Forty-five years later the ideological value of the Hippie movement has more or less been appropriated whole-sale into everyday politics, law, and social mores. The rejection of racism, open misogyny, corporate greed, and war-mongering is pretty standard, uncontroversial thinking everywhere outside rural Arkansas and the Palin household. Accordingly, being a Hippie in 2009 does not stand for much beyond a generalized lifestyle sensibility. It just sort of means you don’t own a TV or take showers.

Now here’s the thing: modernly, girls do not want to be in smelling distance of such guys, or for that matter, jam bands, the Haight and any other Sixties’ holdouts.

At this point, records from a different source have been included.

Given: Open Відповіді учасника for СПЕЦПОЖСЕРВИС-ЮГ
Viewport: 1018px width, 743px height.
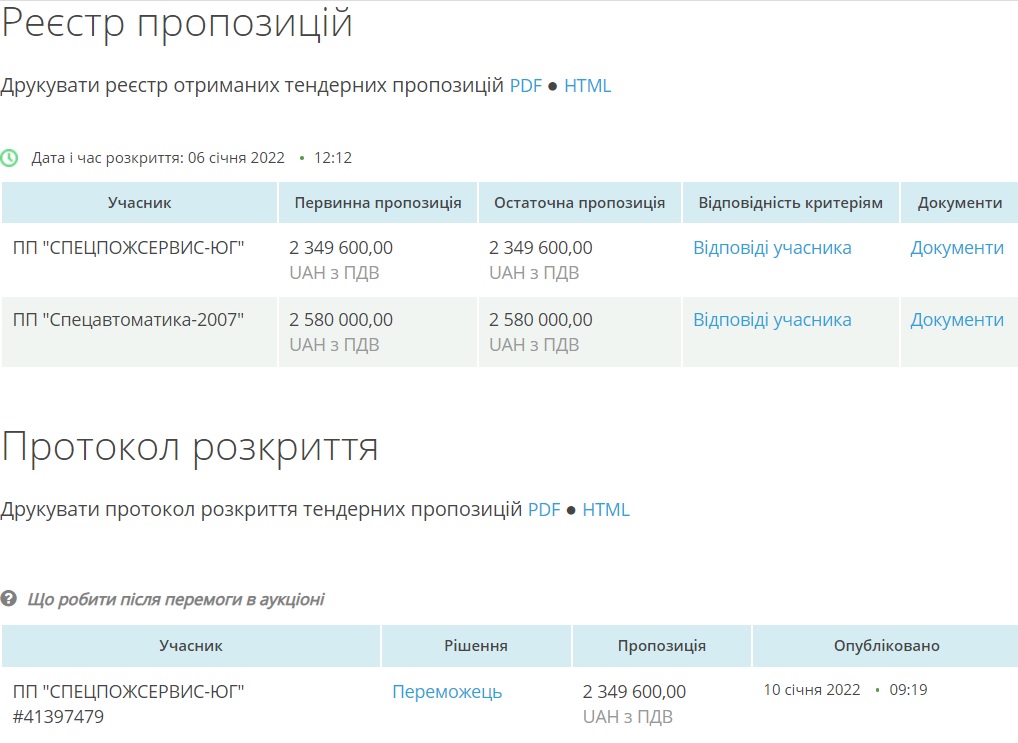Looking at the screenshot, I should 772,248.
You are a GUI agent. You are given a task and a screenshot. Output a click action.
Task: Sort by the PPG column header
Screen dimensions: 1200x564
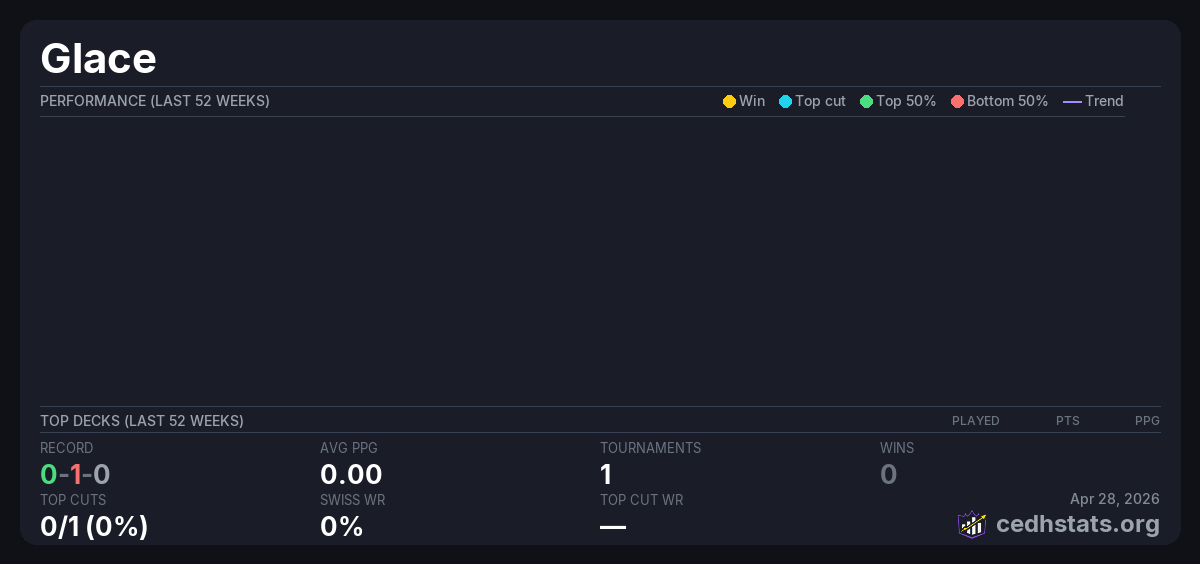(x=1147, y=421)
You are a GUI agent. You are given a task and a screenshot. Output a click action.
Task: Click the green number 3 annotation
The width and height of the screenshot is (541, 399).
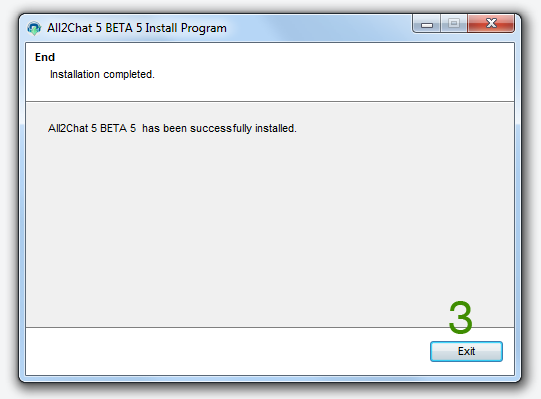[460, 317]

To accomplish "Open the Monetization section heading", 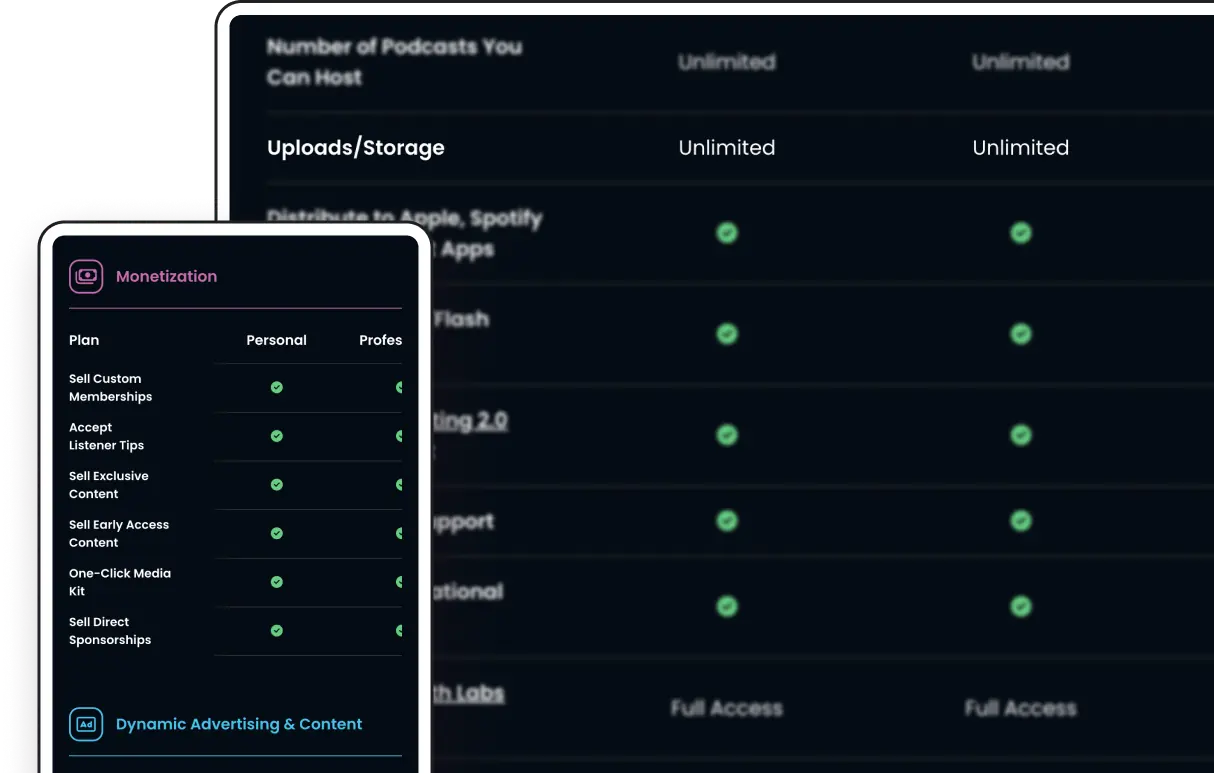I will tap(166, 276).
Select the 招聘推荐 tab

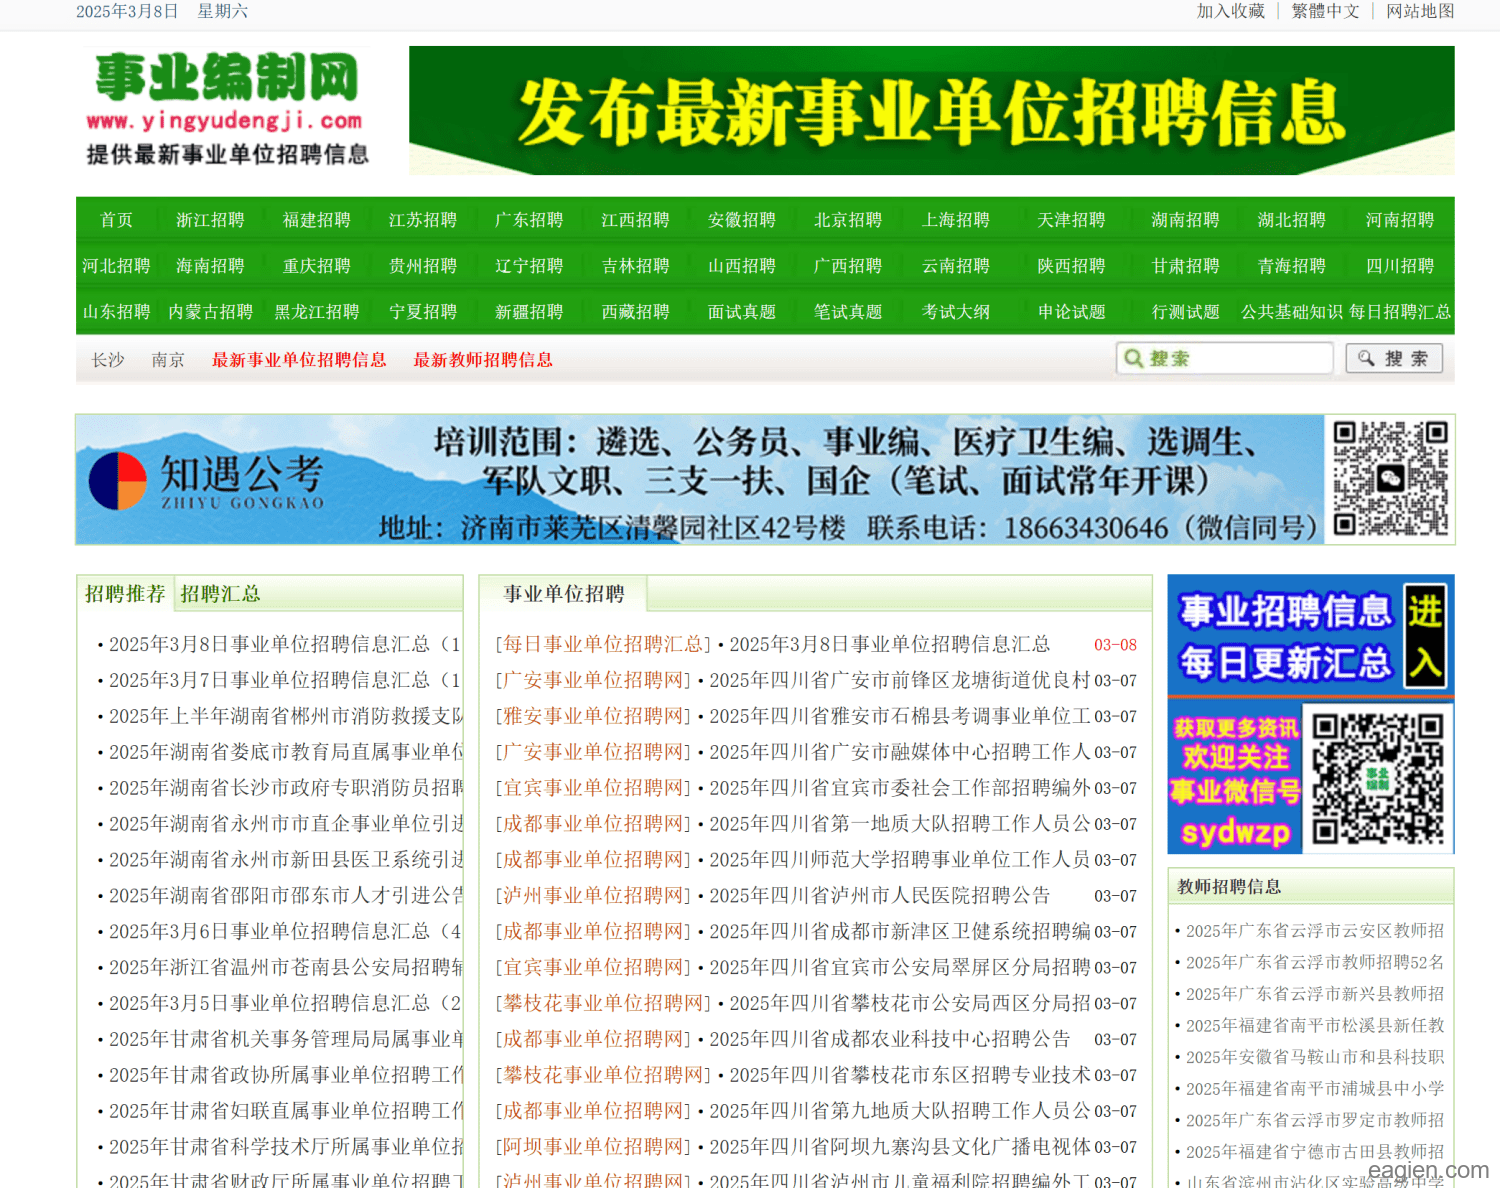click(x=125, y=594)
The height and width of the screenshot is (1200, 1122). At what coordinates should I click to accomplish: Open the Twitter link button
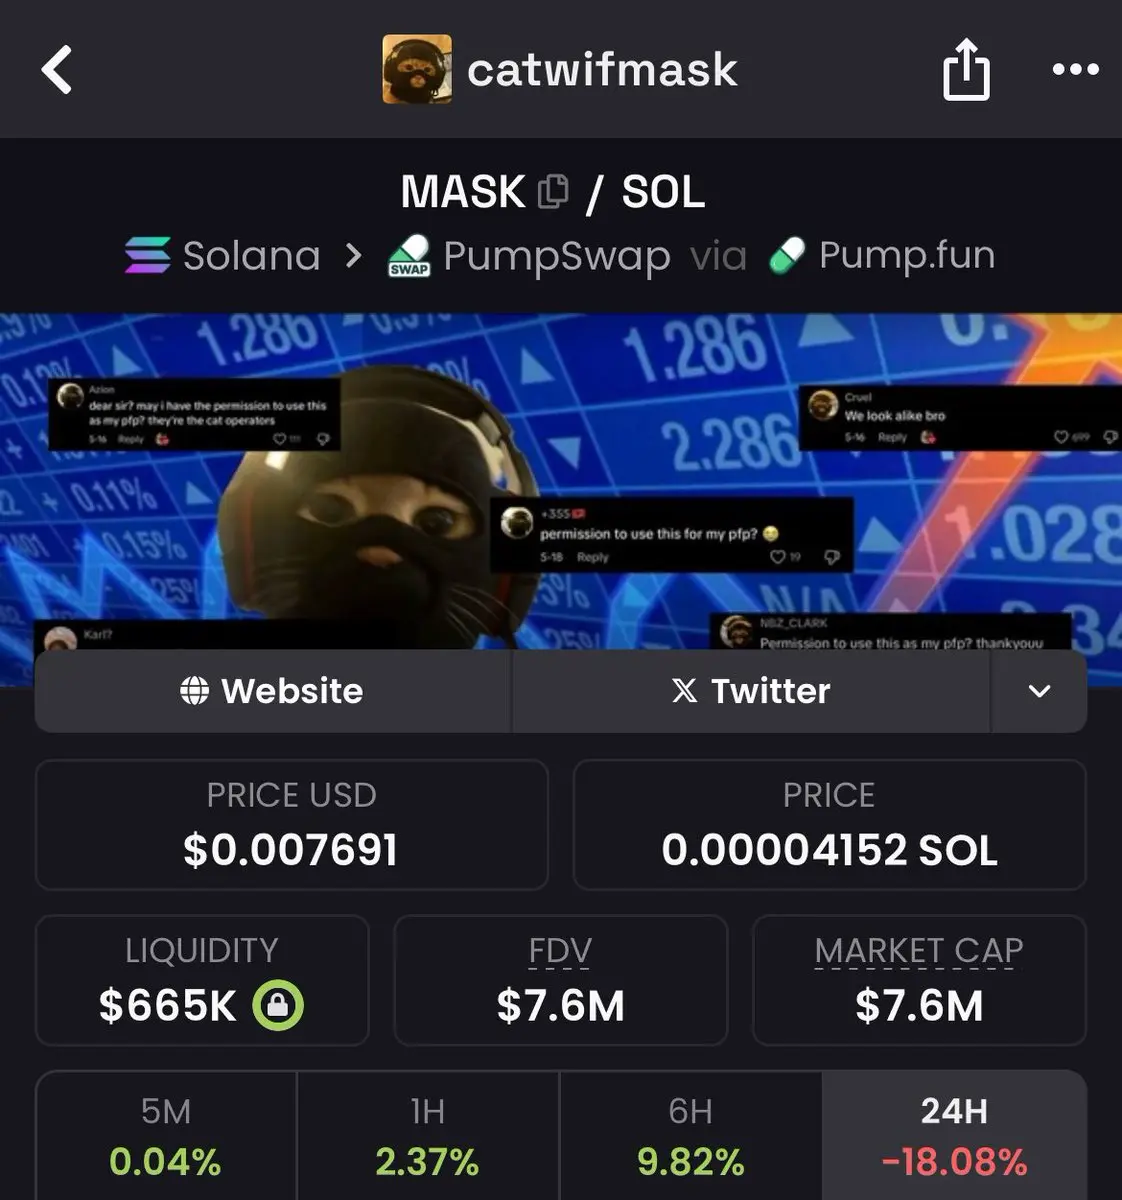tap(751, 691)
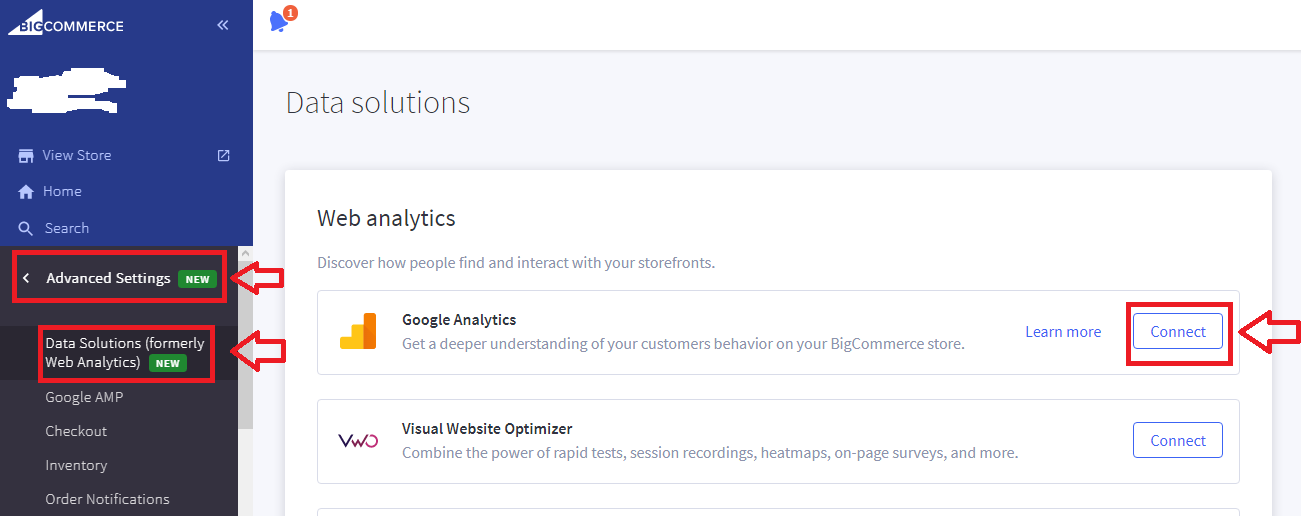Screen dimensions: 1301x516
Task: Click the sidebar scrollbar up arrow
Action: point(245,252)
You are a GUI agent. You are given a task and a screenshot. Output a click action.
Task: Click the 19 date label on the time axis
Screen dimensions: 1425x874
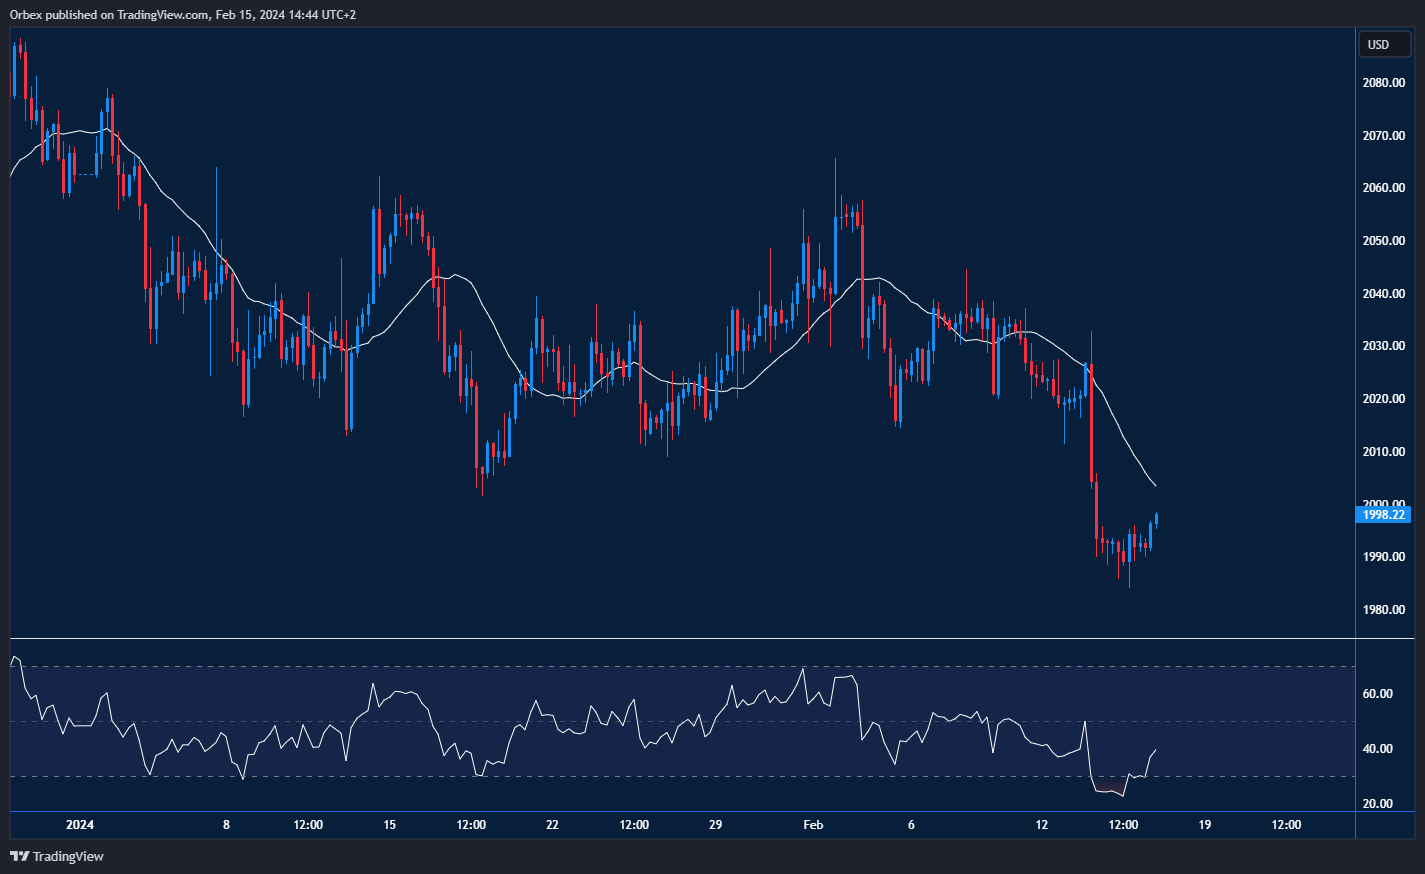(1204, 824)
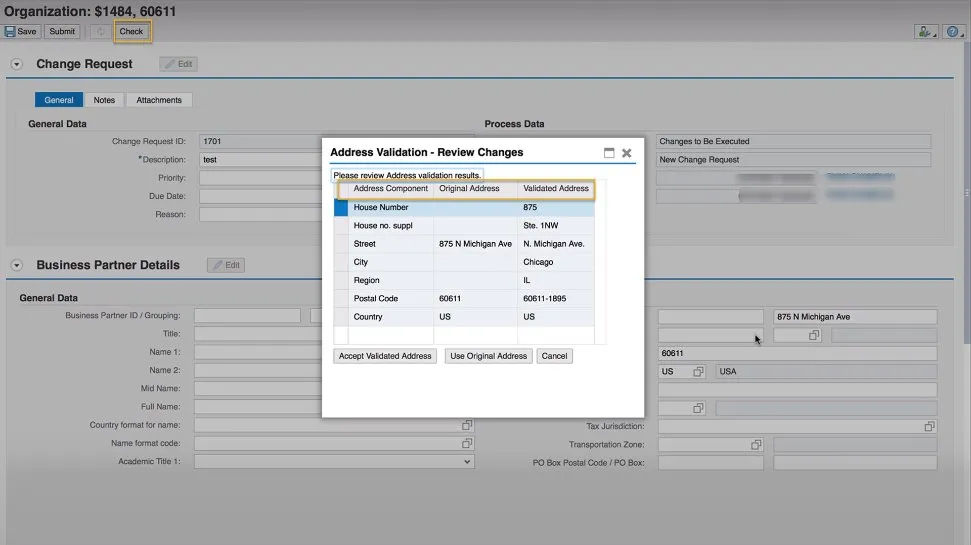The height and width of the screenshot is (545, 971).
Task: Select the Street row selector
Action: 341,244
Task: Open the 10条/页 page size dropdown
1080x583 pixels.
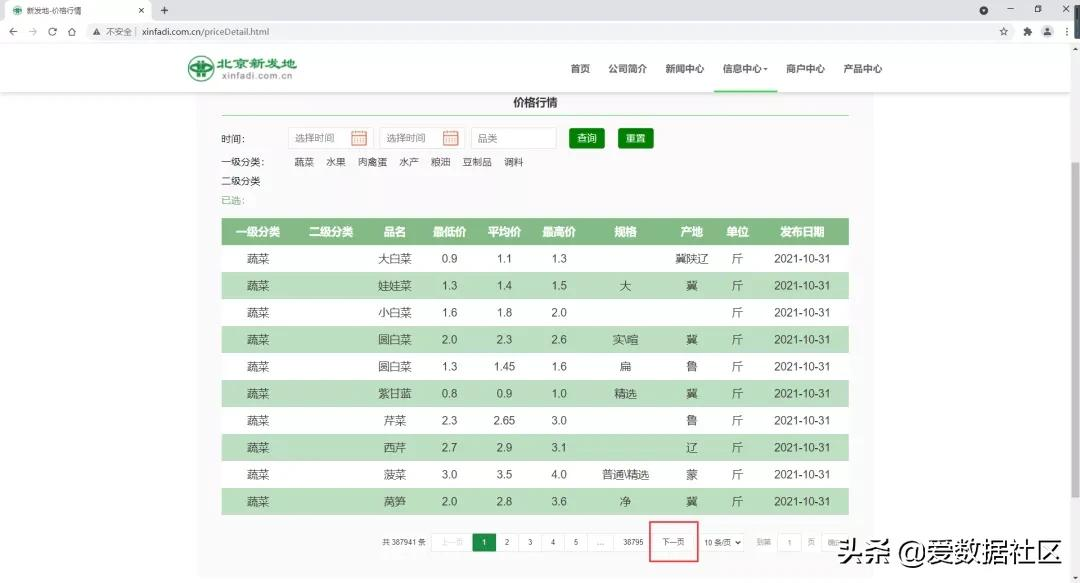Action: point(722,542)
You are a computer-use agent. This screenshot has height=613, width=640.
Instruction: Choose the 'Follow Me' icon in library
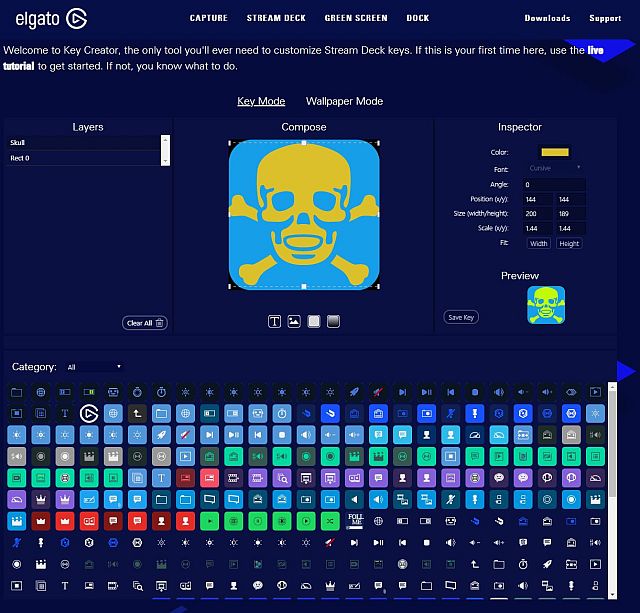click(356, 521)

Some guys get flummoxed here because the original Hippies, in rejoicing free love, nudity, and anti-materialism, scored one long, muddy, unprotected sex romp. This scenario, where you get to chase every skirt you see, go commando, and never pay for handbags, diamonds or deodorant, is so appealing to the male mind that some of us have overlooked the fact that time has passed it by. The progression was this: Hippies were like, “Yeah, free love man, stop getting all hung up on artificial, culturally contingent and totally oppressive conventions of hygiene and sexuality, man,” and the Man was like, “Hey stop that, that’s disgusting,” and Hippies were like, “Try and stop us” and then Nature was like, “AIDS.”

Now it’s true that participation in a group or movement that stands for a political philosophy (Go Obama!) still might win you female attention but old-school Hippie philosophies (environmentalism, gender equality, chocolate cherry ice cream) have gone mainstream, lost their verve, and dissipated into ordinariness. And without the eccentric philosophy the Hippie isn’t a renegade. He doesn’t have anything compelling to express. He’s just an anachronism with toe-nail fungus and bad B.O. He’s got (the sausage fest(ival) that is) Burning Man, pre-dawn Tai Chi and a bong shop down from Amoeba Records but he doesn’t have a prayer of getting laid, which is bad for him but worse for us, since we contract his girl-repelling Hippy funk by the property of propinquity. We’re complicit by geographical association. It’s like living with your dad - he's cool, you love him, but he's killing you.